Every year, temperature records are broken throughout the province and the forest fire season appears to be getting worse and longer. What does your party see as the best way for carbon reduction, and what goals will you aim to strive in helping the province and Island hit those goals?
We have to stick to our plan with the renewable resources. No questions about that, we have to. The problem with that though is that we have to increase our power grid first because we can stick to renewable resources all we want, we don’t have the power to do it, it’s not going to help. If we do that, like going to countries like Australia and other places that have been living in a drought for a long time to see what they;re doing, to harvest the rainwaters and examples like that. I think we can survive it. I’m hoping the climate is going to turn around eventually but we can survive it. We just have to stick to what our plan is right now. I don’t think charging a carbon tax is what is going to fix the process.
While there has been an increase in rental housing construction in the Comox Valley, there continues to be a lack of affordable housing. What detailed actions will your party take to increase affordable housing stock here?
I look at housing as a commodity, the same way you look at copper, gold, silver. When demand is high, the prices are extremely high. What will help is giving families low interest loans to put suites in their homes. That’s going to flood the market with rental suites which will eventually bring the rates down. If we don’t flood the market, we’re never going to be able to bring the cost down.

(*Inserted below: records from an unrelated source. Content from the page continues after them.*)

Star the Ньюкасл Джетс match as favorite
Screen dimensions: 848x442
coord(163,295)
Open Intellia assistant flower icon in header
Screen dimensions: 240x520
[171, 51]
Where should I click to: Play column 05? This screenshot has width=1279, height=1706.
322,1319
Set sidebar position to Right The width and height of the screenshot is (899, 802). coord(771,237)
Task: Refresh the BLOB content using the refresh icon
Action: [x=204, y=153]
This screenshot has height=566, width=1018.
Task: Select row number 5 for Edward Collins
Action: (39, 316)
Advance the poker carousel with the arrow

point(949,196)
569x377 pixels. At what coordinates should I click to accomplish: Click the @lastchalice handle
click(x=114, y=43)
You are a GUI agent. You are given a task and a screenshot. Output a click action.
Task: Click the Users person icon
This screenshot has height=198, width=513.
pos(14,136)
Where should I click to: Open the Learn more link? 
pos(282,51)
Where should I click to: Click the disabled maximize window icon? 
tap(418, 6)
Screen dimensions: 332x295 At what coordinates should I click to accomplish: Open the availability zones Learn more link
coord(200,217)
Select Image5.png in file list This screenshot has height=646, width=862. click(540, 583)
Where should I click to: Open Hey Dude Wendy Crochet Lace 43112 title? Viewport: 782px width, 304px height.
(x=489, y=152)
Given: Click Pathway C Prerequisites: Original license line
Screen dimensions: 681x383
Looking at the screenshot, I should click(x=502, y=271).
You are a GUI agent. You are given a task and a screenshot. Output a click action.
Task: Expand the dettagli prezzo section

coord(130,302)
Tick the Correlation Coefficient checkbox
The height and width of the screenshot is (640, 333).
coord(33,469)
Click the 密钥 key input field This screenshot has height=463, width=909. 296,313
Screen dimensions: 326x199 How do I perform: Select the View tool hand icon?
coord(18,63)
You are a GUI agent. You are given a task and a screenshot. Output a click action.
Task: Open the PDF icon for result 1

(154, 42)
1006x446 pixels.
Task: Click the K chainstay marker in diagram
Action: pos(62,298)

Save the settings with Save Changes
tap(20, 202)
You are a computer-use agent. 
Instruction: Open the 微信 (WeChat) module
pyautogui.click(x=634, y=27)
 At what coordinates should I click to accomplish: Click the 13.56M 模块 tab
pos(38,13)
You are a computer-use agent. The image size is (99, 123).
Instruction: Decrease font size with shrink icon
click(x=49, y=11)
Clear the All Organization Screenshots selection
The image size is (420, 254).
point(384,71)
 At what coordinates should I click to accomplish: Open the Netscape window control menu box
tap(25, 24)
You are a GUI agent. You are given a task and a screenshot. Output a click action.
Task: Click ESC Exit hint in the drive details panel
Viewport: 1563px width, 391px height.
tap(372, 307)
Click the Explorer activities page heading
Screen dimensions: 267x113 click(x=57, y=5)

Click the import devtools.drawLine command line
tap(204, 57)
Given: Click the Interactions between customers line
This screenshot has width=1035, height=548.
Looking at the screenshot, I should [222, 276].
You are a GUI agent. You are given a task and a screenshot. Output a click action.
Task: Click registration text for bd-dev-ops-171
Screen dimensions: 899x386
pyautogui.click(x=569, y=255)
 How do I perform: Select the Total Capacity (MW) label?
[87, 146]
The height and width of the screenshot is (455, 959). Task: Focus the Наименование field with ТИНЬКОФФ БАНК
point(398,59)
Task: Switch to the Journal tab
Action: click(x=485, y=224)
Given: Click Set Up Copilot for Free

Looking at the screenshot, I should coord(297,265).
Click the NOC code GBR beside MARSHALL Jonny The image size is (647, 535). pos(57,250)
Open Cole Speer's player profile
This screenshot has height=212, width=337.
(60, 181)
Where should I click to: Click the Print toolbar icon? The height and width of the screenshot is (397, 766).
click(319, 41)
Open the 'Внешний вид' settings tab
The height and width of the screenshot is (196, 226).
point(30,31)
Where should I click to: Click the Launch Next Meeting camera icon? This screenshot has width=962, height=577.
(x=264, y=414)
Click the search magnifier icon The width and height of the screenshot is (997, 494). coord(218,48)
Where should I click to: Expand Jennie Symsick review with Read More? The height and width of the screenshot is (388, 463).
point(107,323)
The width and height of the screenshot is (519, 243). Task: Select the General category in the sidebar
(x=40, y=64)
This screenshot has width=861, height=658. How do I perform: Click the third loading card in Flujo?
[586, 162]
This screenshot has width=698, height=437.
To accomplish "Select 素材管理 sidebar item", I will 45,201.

The area around the Connect Centre in Courtenay continues to face issues and there have been reported increases of crime in the surrounding neighbourhood. The proposed Braidwood Complex aims to address these issues, but has faced pushback from some neighbours. Do you agree with the Braidwood Complex and its location, and how will you aim to make it work effectively? If not, how will you address these issues in its absence?
I’m for the Braidwood, but unless we put rules to this whole decriminalization thing, it’s not going to work. We already have one that’s some what similar to what they want to do that’s actually quite close to my house and I haven’t seen a huge increase but if we don’t address other rules of decriminalization, nothing’s going to help. It’s all going to be a problem. We need more beds for the homeless, there’s no question about that, we just need more transitions. Going into the Tiny homes and then seriously bringing them back into society. That way, you give them a sense of worth at least. But we need to make changes to decriminalization rules.
School District 71 has policies and resources that create a supportive and inclusive environment for students. Will your government do anything to change or limit SD71’s ability to use these policies and resources?
No. They need policies. They need resources. The only thing I would like to see is a full curriculum of what you’re teaching. I would like to see what my son is learning. I know what he’s learning with math, I know what he’s learning with English. I would like to know what they’re learning with everything else. Everyone deserves to feel safe, it’s like anti-bullying - we are failing on that because people are not feeling safe, kids aren’t feeling safe.